De la physique quantique à l’éveil des consciences* – 1/9 L’intrication et ses conséquences philosophiques et spirituelles

philoCe texte en neuf parties constitue la trame d’une conférence donnée par Hervé Bellut, diplômé d’astrophysique, professeur de yoga et thérapeute, interviewé par Jocelin Morisson, journaliste scientifique. Les sujets abordés étant très riches, cette conférence a ensuite été déclinée en neuf conférences. La plupart ont été filmées et peuvent être visualisées sur le site http://www.yogatoulouse.org

1/9 L’intrication et ses conséquences philosophiques et spirituelles*

S’il est bien un sujet de la physique quantique qui a fait couler beaucoup d’encre, c’est celui connu aujourd’hui sous le nom d’intrication.
Initié par le débat entre Einstein et Bohr sur l’expérience en pensée associée au paradoxe EPR (Einstien-Podolsky-Rosen), ce phénomène a été démontré dans les années 80 par Aspect.

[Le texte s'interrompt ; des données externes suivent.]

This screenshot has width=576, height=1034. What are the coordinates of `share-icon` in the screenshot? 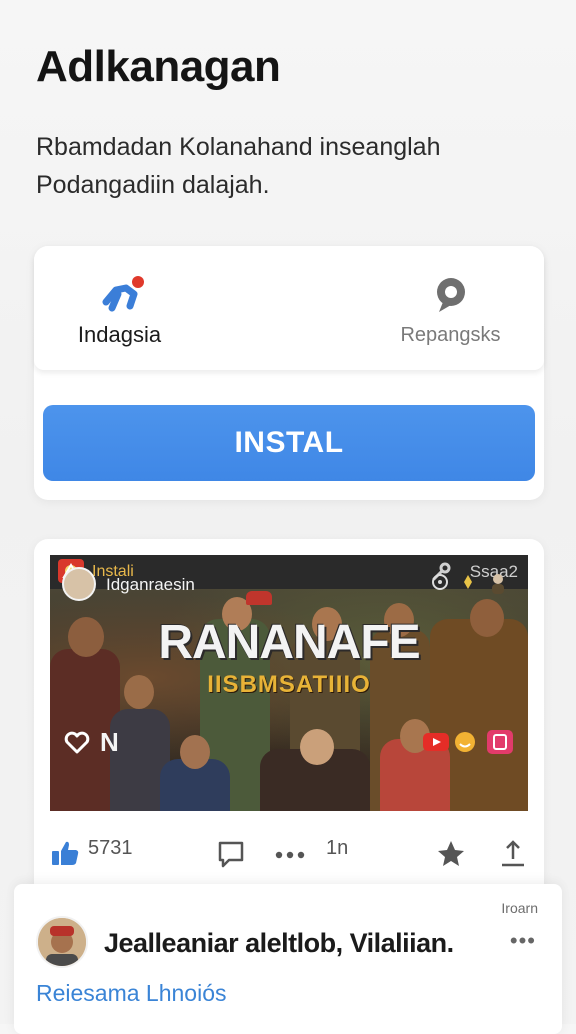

La science nous informe que deux particules ayant été en relation, lors d’un choc par exemple, restent liées, alors que le sens commun invite plutôt à considérer qu’une fois qu’elles se sont séparées, plus rien ne les relie l’une à l’autre. La théorie indique qu’elles ne peuvent être strictement identiques (on parle d’état de variables quantiques). Elle impose également que leurs états ne soient figés que lors d’une nouvelle interaction, et même uniquement au moment où la mesure est effectuée. On en arrive à dire qu’en réalité, elles ne forment qu’un unique objet, même si elles sont séparées par des années lumière.

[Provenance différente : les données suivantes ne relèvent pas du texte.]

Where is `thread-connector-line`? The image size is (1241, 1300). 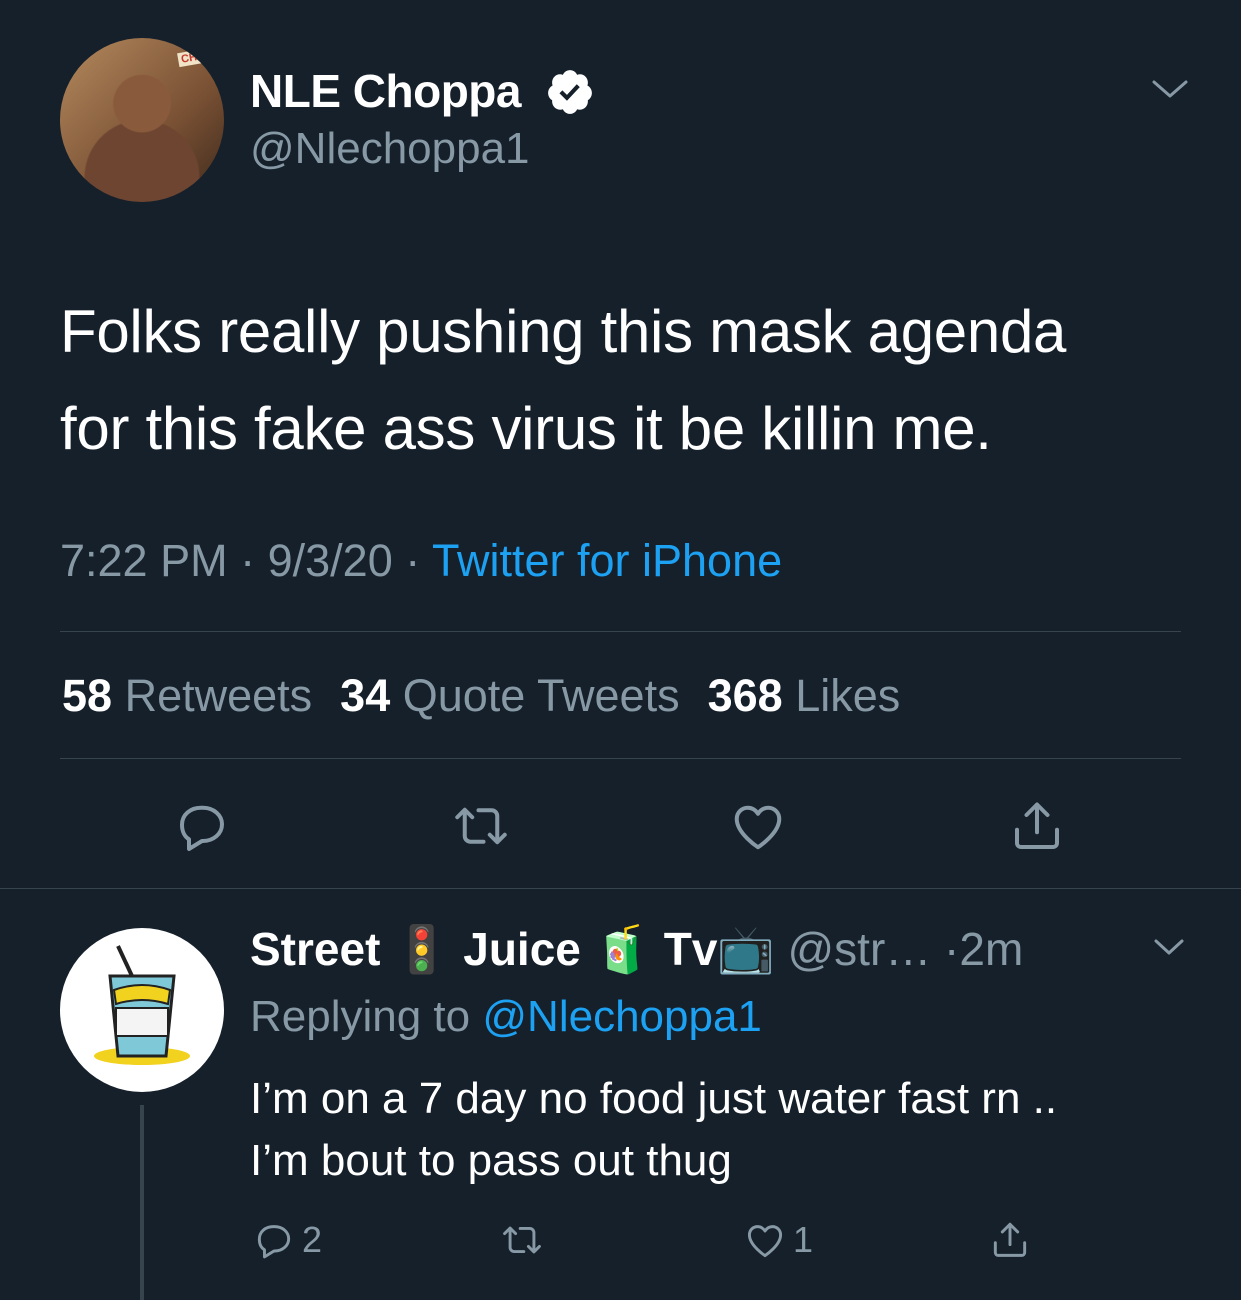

Si on ajoute le fait que, l’univers étant en expansion, il fût un temps où il était plus condensé, on aboutit à considérer que toutes les particules de l’univers sont liées ensemble et interdépendantes. Au bout du raisonnement, tous les constituants de l’univers ne forment qu’une seule entité, que certaines philosophies appellent le « grand Tout ». En réalité, disent-ils, nous ne sommes pas séparés les uns des autres mais faisons partie du grand tout.
C’est étonnant, paradoxal, difficile à accepter, et même à comprendre. De plus, il nous est dit que l’observateur modifie par sa conscience l’état du système qu’il observe.

Cette intrication générale peut nous amener à nous réapproprier notre pouvoir de projection sur le monde qui nous entoure. C’est la loi d’attraction.
En voici l’idée :
Puisque le monde qui m’entoure n’est pas séparé de moi-même, et que je peux, par ma conscience, modifier l’état d’une particule, j’ai, par extension, le pouvoir sur tout mon environnement. C’est la fameuse pensée créatrice. Nos pensées créent le monde qui nous entoure, et nous sommes les artisans de notre vie.

Pour résumer :
Non séparation + conscience modifie les constituants de la matière => je crée les circonstances de ma vie.
Nous ne sommes pas loin de la pensée magique.
Or, si ça marchait si simplement que cela, ça se saurait.
Alors, où pêche le raisonnement ?

La réponse est à chercher dans une autre révolution des idées qui s’est développée à la même époque : la découverte de l’inconscient.
En prenant en considération le fait que notre subconscient est bien plus actif que notre conscient et que c’est lui qui agit le plus fortement, alors là, oui, nous créons effectivement notre monde avec nos pensées, mais à travers notre inconscient.

Nous sommes alors proches de la notion asiatique d’arbre à désirs et de cette philosophie énonçant que nous avons (inconsciemment) désiré tout ce qui nous arrive, mais dont l’occurrence ne respecte pas l’ordre de nos désirs immédiats.